Andrew Tully comments on State Pensions likely to increase by 4% from April 2025 up by over £450
The Office for National Statistics (ONS) issued earnings figures today which will drive state pension increases from April 2025.
The Triple Lock increases to the basic and new State Pension are the greater of:
- Annual CPI inflation to September (announced October);
- Growth in annual earnings including bonuses (Total Pay) for the period May-July; and
- 2.5%.
We believe CPI is going to come in between 2.5% and 3% for the year to September (this will be confirmed in a few weeks’ time on 16 October). So the announcement this morning of earnings increases – 4% for May-July - will be the highest figure in the triple lock commitment and drive state pension increases from April 2025.
Although it’s worth noting the increase in total pay at 4% is lower than the increase in regular earnings excluding bonuses (which was 5.1%). This is as a result of one-off bonuses paid to NHS staff in June 2023. That has an impact on the year-on-year increase in Total Pay, distorting the normal relationship between Total and Regular Pay.
The new state pensions from April 2025
- The headline single tier state pension will likely rise from April 2025 to £230.05, up from the current £221.20 a week
- The maximum basic state pension paid to those who reached state pension age before 6 April 2016 is currently £169.50 a week and it will likely increase to £176.30 a week
- While these are the headline rates many people receive less
- A 4% increase in state pensions will cost around £3.6 billion a year
- While the headline state pension increases by the triple lock, other parts of the state pension such as SERPS/S2P, the graduated pension, protected payments and benefits for deferring, will go up by the lower CPI figure (to be confirmed in October).
- People can check their own state pension forecast, taking into account their national insurance record, on the government’s website > www.gov.uk/check-state-pension
Andrew Tully, Technical Services Director at Nucleus said:
“This approx. £460 a year increase in the state pension from April 2025 follows very large increases over the last couple of years and will be a welcome boost to many pensioners. However, it comes at a time when the Government has limited the winter fuel payment to those receiving pension credit or a limited number of other benefits. These changes mean about 1.5 million people will be eligible, down from 11.4 million when the payment was universal.For some pensioners the extra £460 a year will be at least partly offset by losing £200-£300 through the reduction in scope of the winter fuel payment.

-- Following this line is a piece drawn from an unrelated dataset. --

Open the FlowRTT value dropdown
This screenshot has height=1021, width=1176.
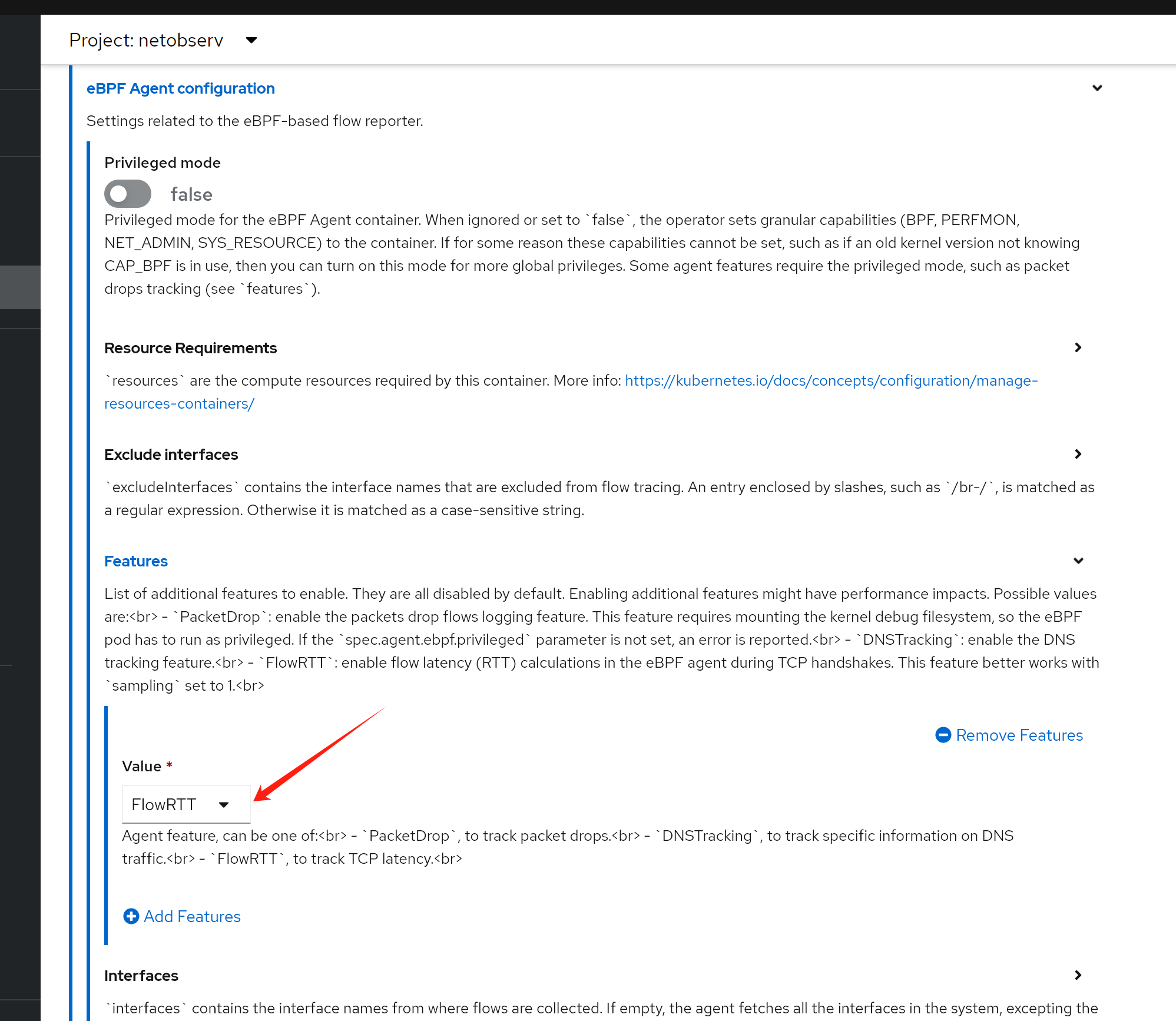click(x=185, y=804)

While the headline state pension increases by the triple lock, other parts of the state pension such as SERPS/S2P, the graduated pension, protected payments and benefits for deferring, will go up by the lower CPI figure which will be confirmed in October.
This increase pushes the headline state pension figure closer to the frozen personal allowance of £12,570, making it likely more pensioners solely in receipt of the state pension will start to pay income tax. This brings the interaction of state pensions, the triple lock, means-tested benefits, and personal tax allowances sharply into focus. ’
The history of the triple lock
The triple lock was introduced from 6 April 2011 and means the basic state Pension and Single Tier State Pension increase by the highest of earnings, inflation (CPI) and 2.5%.
Since 2011/12, the state pension has been increased as shown in the table below:
Tax year | Rise in state pension | Based on |
---|---|---|
2011/12 | 4.6% | RPI(1) |
2012/13 | 5.2% | CPI |
2013/14 | 2.5% | Fixed 2.5% |
2014/15 | 2.7% | CPI |
2015/16 | 2.5% | Fixed 2.5% |
2016/17 | 2.9% | Earnings |
2017/18 | 2.5% | Fixed 2.5% |
2018/19 | 3.0% | CPI |
2019/20 | 2.6% | Earnings |
2020/21 | 3.9% | Earnings |
2021/22 | 2.5% | Fixed 2.5% |
2022/23 | 3.1% | CPI(2) |
2023/24 | 10.1% | CPI |
2024/25 | 8.5% | Earnings |
RPI inflation was the previous basis for State Pension indexation before the triple lock and the Government chose to use it in 2011/12.
Due to the impact of the Covid pandemic the Government chose to suspend the triple lock and use the higher of CPI and the fixed 2.5%.